== Segment start ==

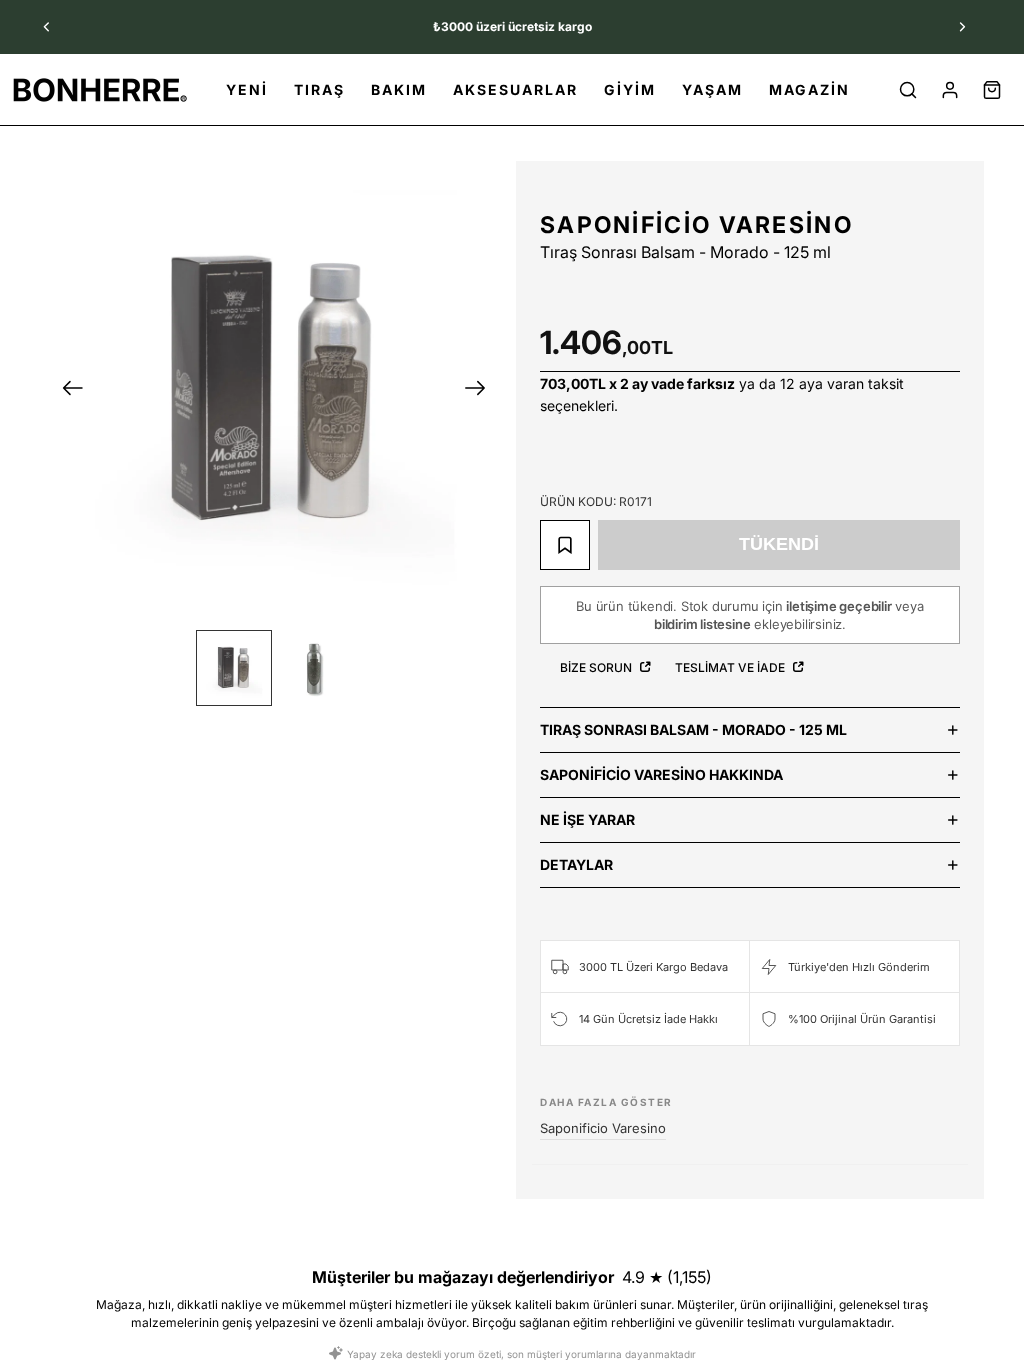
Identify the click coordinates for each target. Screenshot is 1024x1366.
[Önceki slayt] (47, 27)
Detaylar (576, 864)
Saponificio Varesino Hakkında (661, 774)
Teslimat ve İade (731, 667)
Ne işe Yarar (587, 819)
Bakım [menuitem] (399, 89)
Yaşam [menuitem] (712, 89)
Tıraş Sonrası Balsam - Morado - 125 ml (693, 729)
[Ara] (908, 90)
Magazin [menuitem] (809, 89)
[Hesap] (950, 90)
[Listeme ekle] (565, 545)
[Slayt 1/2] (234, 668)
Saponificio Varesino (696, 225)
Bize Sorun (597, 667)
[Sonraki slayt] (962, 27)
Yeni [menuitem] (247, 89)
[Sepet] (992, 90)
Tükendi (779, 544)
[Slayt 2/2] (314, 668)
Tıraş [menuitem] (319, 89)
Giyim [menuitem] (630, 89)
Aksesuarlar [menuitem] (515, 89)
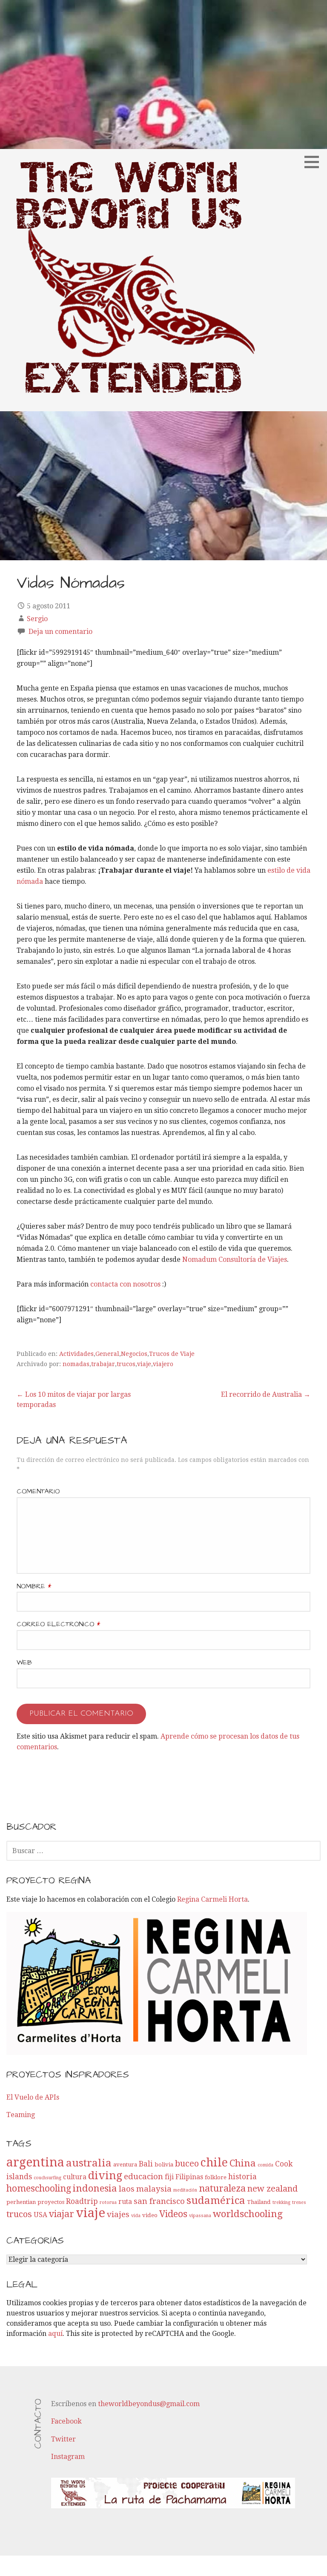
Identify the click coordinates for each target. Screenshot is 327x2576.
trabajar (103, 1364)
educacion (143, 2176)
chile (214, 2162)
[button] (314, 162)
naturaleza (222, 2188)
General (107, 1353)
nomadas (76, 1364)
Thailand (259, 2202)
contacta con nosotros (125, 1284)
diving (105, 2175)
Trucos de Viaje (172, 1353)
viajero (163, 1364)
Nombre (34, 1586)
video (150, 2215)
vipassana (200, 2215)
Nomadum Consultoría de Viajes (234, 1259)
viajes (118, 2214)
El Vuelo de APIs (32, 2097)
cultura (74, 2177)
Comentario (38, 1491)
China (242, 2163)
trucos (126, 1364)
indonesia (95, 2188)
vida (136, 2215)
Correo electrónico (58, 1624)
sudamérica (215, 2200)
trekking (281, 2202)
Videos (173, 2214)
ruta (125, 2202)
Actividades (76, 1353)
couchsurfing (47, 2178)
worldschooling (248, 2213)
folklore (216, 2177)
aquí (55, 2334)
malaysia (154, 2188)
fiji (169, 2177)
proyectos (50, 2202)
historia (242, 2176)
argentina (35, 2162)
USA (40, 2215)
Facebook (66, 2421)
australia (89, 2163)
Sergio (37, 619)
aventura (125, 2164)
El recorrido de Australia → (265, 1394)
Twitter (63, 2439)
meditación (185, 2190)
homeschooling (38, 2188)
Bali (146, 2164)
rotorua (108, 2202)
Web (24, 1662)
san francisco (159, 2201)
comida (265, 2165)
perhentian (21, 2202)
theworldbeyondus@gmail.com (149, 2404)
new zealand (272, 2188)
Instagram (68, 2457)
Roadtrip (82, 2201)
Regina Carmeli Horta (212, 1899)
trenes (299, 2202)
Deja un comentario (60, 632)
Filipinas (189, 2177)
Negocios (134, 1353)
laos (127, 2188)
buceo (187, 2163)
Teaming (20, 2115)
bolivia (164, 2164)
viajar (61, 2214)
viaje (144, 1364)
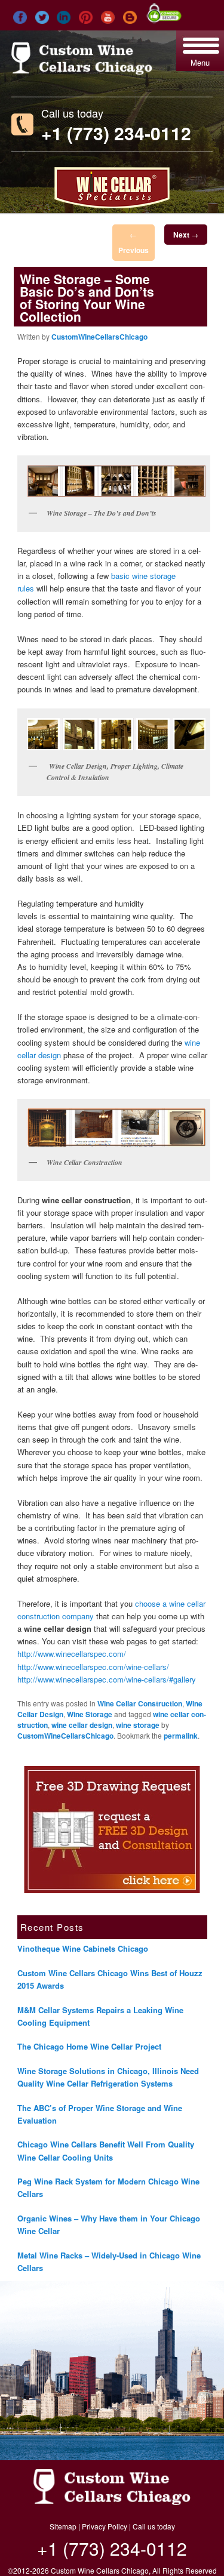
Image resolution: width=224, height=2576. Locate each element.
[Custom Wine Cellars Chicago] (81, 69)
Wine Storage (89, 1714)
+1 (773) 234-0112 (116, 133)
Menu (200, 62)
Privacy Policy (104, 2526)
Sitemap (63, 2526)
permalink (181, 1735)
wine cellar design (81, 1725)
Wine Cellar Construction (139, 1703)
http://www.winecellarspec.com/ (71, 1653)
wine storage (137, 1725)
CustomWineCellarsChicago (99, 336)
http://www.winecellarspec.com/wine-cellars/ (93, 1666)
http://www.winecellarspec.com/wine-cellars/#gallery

== Segment end ==

◆ Prompt
Would you give the records again exactly, dropping the pictures?

◆ Output
Identify the click coordinates for each target. Screenshot is 1024x1366.
[Önceki slayt] (47, 27)
Detaylar (576, 864)
Saponificio Varesino Hakkında (661, 774)
Teslimat ve İade (731, 667)
Ne işe Yarar (587, 819)
Bakım [menuitem] (399, 89)
Yaşam [menuitem] (712, 89)
Tıraş Sonrası Balsam - Morado - 125 ml (693, 729)
[Ara] (908, 90)
Magazin [menuitem] (809, 89)
[Hesap] (950, 90)
[Listeme ekle] (565, 545)
[Slayt 1/2] (234, 668)
Saponificio Varesino (696, 225)
Bize Sorun (597, 667)
[Sonraki slayt] (962, 27)
Yeni [menuitem] (247, 89)
[Sepet] (992, 90)
Tükendi (779, 544)
[Slayt 2/2] (314, 668)
Tıraş [menuitem] (319, 89)
Giyim [menuitem] (630, 89)
Aksesuarlar [menuitem] (515, 89)
Identify the click coordinates for each target. Screenshot is 327x2576.
trabajar (103, 1364)
educacion (143, 2176)
chile (214, 2162)
[button] (314, 162)
naturaleza (222, 2188)
General (107, 1353)
nomadas (76, 1364)
Thailand (259, 2202)
contacta con nosotros (125, 1284)
diving (105, 2175)
Trucos de Viaje (172, 1353)
viajero (163, 1364)
Nombre (34, 1586)
video (150, 2215)
vipassana (200, 2215)
Nomadum Consultoría de Viajes (234, 1259)
viajes (118, 2214)
El Vuelo de APIs (32, 2097)
cultura (74, 2177)
Comentario (38, 1491)
China (242, 2163)
trucos (126, 1364)
indonesia (95, 2188)
vida (136, 2215)
Correo electrónico (58, 1624)
sudamérica (215, 2200)
trekking (281, 2202)
Videos (173, 2214)
ruta (125, 2202)
Actividades (76, 1353)
couchsurfing (47, 2178)
worldschooling (248, 2213)
folklore (216, 2177)
aquí (55, 2334)
malaysia (154, 2188)
fiji (169, 2177)
proyectos (50, 2202)
historia (242, 2176)
argentina (35, 2162)
USA (40, 2215)
Facebook (66, 2421)
australia (89, 2163)
Sergio (37, 619)
aventura (125, 2164)
El recorrido de Australia → (265, 1394)
Twitter (63, 2439)
meditación (185, 2190)
homeschooling (38, 2188)
Bali (146, 2164)
rotorua (108, 2202)
Web (24, 1662)
san francisco (159, 2201)
comida (265, 2165)
perhentian (21, 2202)
theworldbeyondus@gmail.com (149, 2404)
new zealand (272, 2188)
Instagram (68, 2457)
Roadtrip (82, 2201)
Regina Carmeli Horta (212, 1899)
trenes (299, 2202)
Deja un comentario (60, 632)
Filipinas (189, 2177)
Negocios (134, 1353)
laos (127, 2188)
buceo (187, 2163)
Teaming (20, 2115)
bolivia (164, 2164)
viajar (61, 2214)
viaje (144, 1364)
Image resolution: width=224, height=2576. Locate each element.
[Custom Wine Cellars Chicago] (81, 69)
Wine Storage (89, 1714)
+1 (773) 234-0112 (116, 133)
Menu (200, 62)
Privacy Policy (104, 2526)
Sitemap (63, 2526)
permalink (181, 1735)
wine cellar design (81, 1725)
Wine Cellar Construction (139, 1703)
http://www.winecellarspec.com/ (71, 1653)
wine storage (137, 1725)
CustomWineCellarsChicago (99, 336)
http://www.winecellarspec.com/wine-cellars/ (93, 1666)
http://www.winecellarspec.com/wine-cellars/#gallery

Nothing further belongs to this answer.